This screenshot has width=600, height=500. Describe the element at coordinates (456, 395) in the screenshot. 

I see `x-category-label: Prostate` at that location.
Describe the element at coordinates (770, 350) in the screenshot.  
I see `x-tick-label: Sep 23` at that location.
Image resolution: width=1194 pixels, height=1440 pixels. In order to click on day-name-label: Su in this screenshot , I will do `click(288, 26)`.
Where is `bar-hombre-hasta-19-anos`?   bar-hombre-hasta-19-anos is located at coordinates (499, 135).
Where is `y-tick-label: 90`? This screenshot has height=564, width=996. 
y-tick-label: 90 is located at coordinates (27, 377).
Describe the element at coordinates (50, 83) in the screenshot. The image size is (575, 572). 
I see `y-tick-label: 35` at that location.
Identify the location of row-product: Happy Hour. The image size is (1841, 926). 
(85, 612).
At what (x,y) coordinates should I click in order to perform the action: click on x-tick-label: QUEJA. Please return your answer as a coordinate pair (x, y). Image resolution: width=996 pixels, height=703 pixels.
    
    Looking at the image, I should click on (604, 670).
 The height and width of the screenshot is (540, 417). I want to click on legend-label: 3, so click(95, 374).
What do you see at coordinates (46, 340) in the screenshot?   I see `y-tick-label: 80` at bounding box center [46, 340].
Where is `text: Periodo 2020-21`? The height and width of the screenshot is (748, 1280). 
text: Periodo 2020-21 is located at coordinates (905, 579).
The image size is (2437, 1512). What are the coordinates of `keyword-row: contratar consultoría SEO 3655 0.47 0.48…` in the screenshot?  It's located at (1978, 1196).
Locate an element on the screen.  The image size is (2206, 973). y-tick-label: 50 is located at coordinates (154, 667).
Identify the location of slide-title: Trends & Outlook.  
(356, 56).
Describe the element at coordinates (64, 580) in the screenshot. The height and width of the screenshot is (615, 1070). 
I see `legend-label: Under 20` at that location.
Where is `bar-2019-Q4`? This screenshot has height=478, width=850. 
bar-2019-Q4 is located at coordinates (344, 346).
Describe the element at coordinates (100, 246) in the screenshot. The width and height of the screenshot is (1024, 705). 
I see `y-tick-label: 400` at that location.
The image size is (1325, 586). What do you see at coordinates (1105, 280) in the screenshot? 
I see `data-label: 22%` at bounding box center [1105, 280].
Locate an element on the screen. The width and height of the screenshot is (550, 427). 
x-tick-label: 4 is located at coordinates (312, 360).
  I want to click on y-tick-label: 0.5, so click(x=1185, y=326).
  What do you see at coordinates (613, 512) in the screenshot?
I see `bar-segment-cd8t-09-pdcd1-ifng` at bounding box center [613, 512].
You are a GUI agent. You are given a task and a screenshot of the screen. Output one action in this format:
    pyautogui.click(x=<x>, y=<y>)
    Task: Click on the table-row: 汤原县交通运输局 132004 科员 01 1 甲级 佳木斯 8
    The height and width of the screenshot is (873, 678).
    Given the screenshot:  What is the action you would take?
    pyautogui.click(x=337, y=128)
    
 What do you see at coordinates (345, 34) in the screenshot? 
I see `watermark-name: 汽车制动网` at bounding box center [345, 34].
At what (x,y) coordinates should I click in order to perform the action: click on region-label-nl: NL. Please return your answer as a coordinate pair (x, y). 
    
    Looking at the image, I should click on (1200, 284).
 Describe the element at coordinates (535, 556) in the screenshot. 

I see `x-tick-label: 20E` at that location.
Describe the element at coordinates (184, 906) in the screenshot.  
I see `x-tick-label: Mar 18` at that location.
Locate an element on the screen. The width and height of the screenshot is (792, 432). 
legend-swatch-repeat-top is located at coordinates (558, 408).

__EXERCISE DETAILS__
Please retype all of the data above word for word, keeping every line in its original order.

__SOLUTION TO THIS EXERCISE__
This screenshot has width=600, height=500. Describe the element at coordinates (456, 395) in the screenshot. 

I see `x-category-label: Prostate` at that location.
Describe the element at coordinates (770, 350) in the screenshot.  
I see `x-tick-label: Sep 23` at that location.
Image resolution: width=1194 pixels, height=1440 pixels. In order to click on day-name-label: Su in this screenshot , I will do `click(288, 26)`.
Where is `bar-hombre-hasta-19-anos`?   bar-hombre-hasta-19-anos is located at coordinates (499, 135).
Where is `y-tick-label: 90`? This screenshot has height=564, width=996. 
y-tick-label: 90 is located at coordinates (27, 377).
Describe the element at coordinates (50, 83) in the screenshot. The image size is (575, 572). 
I see `y-tick-label: 35` at that location.
Identify the location of row-product: Happy Hour. The image size is (1841, 926). 
(85, 612).
At what (x,y) coordinates should I click in order to perform the action: click on x-tick-label: QUEJA. Please return your answer as a coordinate pair (x, y). Image resolution: width=996 pixels, height=703 pixels.
    
    Looking at the image, I should click on (604, 670).
 The height and width of the screenshot is (540, 417). I want to click on legend-label: 3, so click(95, 374).
What do you see at coordinates (46, 340) in the screenshot?   I see `y-tick-label: 80` at bounding box center [46, 340].
Where is `text: Periodo 2020-21`? The height and width of the screenshot is (748, 1280). 
text: Periodo 2020-21 is located at coordinates (905, 579).
The image size is (2437, 1512). What are the coordinates of `keyword-row: contratar consultoría SEO 3655 0.47 0.48…` in the screenshot?  It's located at (1978, 1196).
Locate an element on the screen.  The image size is (2206, 973). y-tick-label: 50 is located at coordinates (154, 667).
Identify the location of slide-title: Trends & Outlook.  
(356, 56).
Describe the element at coordinates (64, 580) in the screenshot. The height and width of the screenshot is (615, 1070). 
I see `legend-label: Under 20` at that location.
Where is `bar-2019-Q4`? This screenshot has height=478, width=850. 
bar-2019-Q4 is located at coordinates (344, 346).
Describe the element at coordinates (100, 246) in the screenshot. The width and height of the screenshot is (1024, 705). 
I see `y-tick-label: 400` at that location.
The image size is (1325, 586). What do you see at coordinates (1105, 280) in the screenshot? 
I see `data-label: 22%` at bounding box center [1105, 280].
Locate an element on the screen. The width and height of the screenshot is (550, 427). 
x-tick-label: 4 is located at coordinates (312, 360).
  I want to click on y-tick-label: 0.5, so click(x=1185, y=326).
  What do you see at coordinates (613, 512) in the screenshot?
I see `bar-segment-cd8t-09-pdcd1-ifng` at bounding box center [613, 512].
You are a GUI agent. You are given a task and a screenshot of the screen. Output one action in this format:
    pyautogui.click(x=<x>, y=<y>)
    Task: Click on the table-row: 汤原县交通运输局 132004 科员 01 1 甲级 佳木斯 8
    The height and width of the screenshot is (873, 678).
    Given the screenshot:  What is the action you would take?
    pyautogui.click(x=337, y=128)
    
 What do you see at coordinates (345, 34) in the screenshot? 
I see `watermark-name: 汽车制动网` at bounding box center [345, 34].
At what (x,y) coordinates should I click in order to perform the action: click on region-label-nl: NL. Please return your answer as a coordinate pair (x, y). 
    
    Looking at the image, I should click on (1200, 284).
 Describe the element at coordinates (535, 556) in the screenshot. 

I see `x-tick-label: 20E` at that location.
Describe the element at coordinates (184, 906) in the screenshot.  
I see `x-tick-label: Mar 18` at that location.
Locate an element on the screen. The width and height of the screenshot is (792, 432). 
legend-swatch-repeat-top is located at coordinates (558, 408).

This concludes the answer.